Posted: October 7, 2002

Art
This is an artist's impression of the icy Kuiper belt object 2002 LM60, dubbed "Quaoar" by its discoverers. Illustration Credit: NASA and G. Bacon (STScI); Science Credit: NASA and M. Brown (Caltech)
 
Astronomers have discovered a distant body that appears to be the largest object in the Kuiper Belt, a body half the size of Pluto that raises new questions about the definition of a planet.

Caltech astronomers Michael Brown and Chad Trujillo announced the discovery of 2002 LM60, unofficially called Quaoar, during a session of the annual meeting of the American Astronomical Society's Division for Planetary Sciences in Birmingham, Alabama. The object was discovered in June in images from the 1.2-meter Oschin Telescope at Palomar Observatory in California.

Brown and Trujillo checked the archives of several observatories and found Quaoar in images dating back to 1982, allowing them to calculate the object's orbit. They found that Quaoar was in a near-circular orbit about 43 astronomical units (6.5 billion kilometers) from the Sun, more than 1.5 billion kilometers farther away than the current position of Pluto.

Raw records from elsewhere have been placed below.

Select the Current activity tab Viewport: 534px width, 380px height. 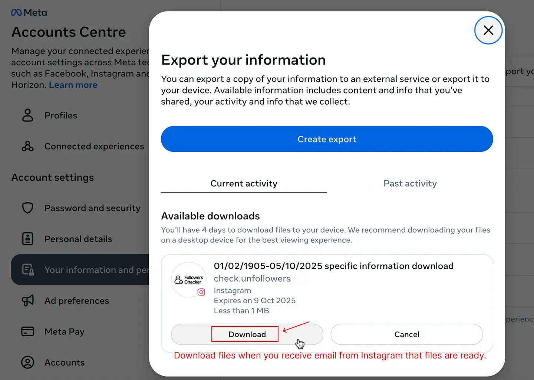pos(244,184)
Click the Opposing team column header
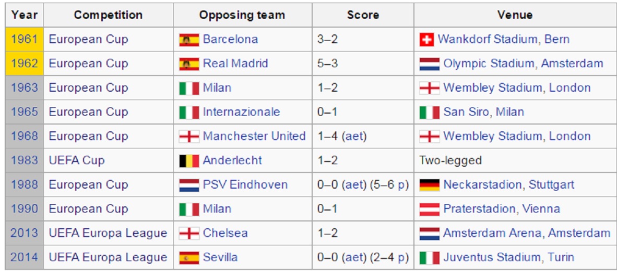617x272 pixels. coord(243,15)
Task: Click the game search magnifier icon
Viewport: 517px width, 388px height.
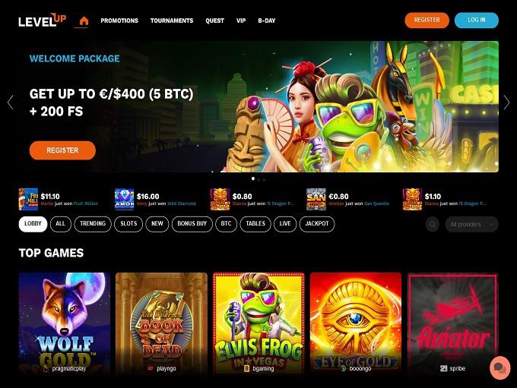Action: tap(433, 225)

The Caltech astronomers followed up their groundbased observations with images from the Hubble Space Telescope. Those observations, carried out in July and August using Hubble's new Advanced Camera for Surveys, found that the object was 40 milliarcseconds across, corresponding to a diameter of 1,300 kilometers. This makes Quaoar the largest object found in the Kuiper Belt, a field of icy objects that extends for billions of kilometers beyond the orbit of Neptune. The largest Kuiper Belt object (KBO) previously found had been 2001 KX76, with a diameter estimated to be between 960 and 1,270 km. Two other KBOs, Varuna and 2002 AW197, are each estimated to be 900 km across.

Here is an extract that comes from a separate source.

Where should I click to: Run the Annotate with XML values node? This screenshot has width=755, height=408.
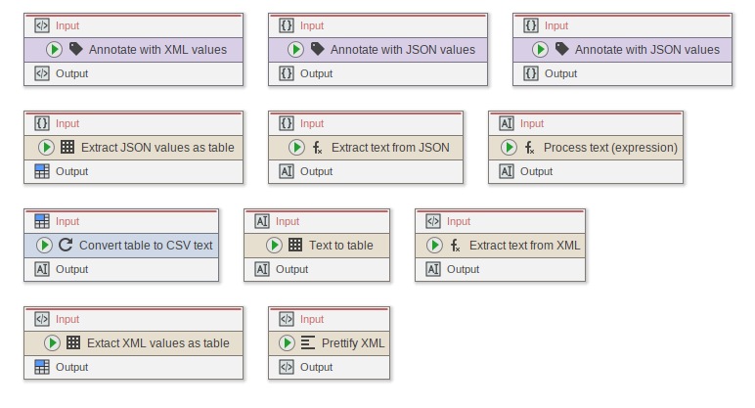pyautogui.click(x=54, y=49)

The discovery of large KBOs like Quaoar comes at a time when astronomers are reconsidering calling Pluto a planet. The existence of several large KBOs, part of a population of over 500 KBOs discovered in the last decade, has caused some astronomers to question whether Pluto - still larger than any KBO - should itself be considered a KBO in addition to, or instead of, a planet. "Quaoar definitely hurts the case for Pluto being a planet," said Brown. "If Pluto were discovered today, no one would even consider calling it a planet because it's clearly a Kuiper Belt object."

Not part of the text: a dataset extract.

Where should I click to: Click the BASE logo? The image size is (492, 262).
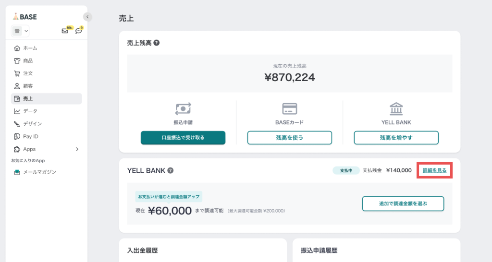25,16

Other astronomers point out that Pluto is still quite different than other KBOs. It is still significantly larger than KBO, with a diameter of approximately 2,300 km. This makes Quaoar closer in size to Ceres, at 933 kilometers across the largest asteroid, than Pluto. While several KBOs appear to have moons, only Pluto has a large moon, Charon, which is larger than all but a few other KBOs. Pluto has has a much higher albedo, or reflectivity, than Quaoar or other KBOs, suggesting that the planet undergoes processes that keep the ices on its surface fresh.

The flurry of large KBO discoveries in recent years does suggest that there may be a broad continuum of sizes of solar system objects, rather than a sharp break between larger planets and smaller asteroids and KBOs. The International Astronomical Union (IAU) has declined in the last few years to take up the issue of reclassifying Pluto or better defining what a planet is.

Because Quaoar was only recently discovered, the IAU has not formally approved its name, and the object is still officially called of 2002 LM60. The name is taken from the Tongva tribe that originally lived in the Los Angeles area; it refers to a creation god who "came down from heaven; and, after reducing chaos to order, laid out the world on the back of seven giants. He then created the lower animals, and then mankind."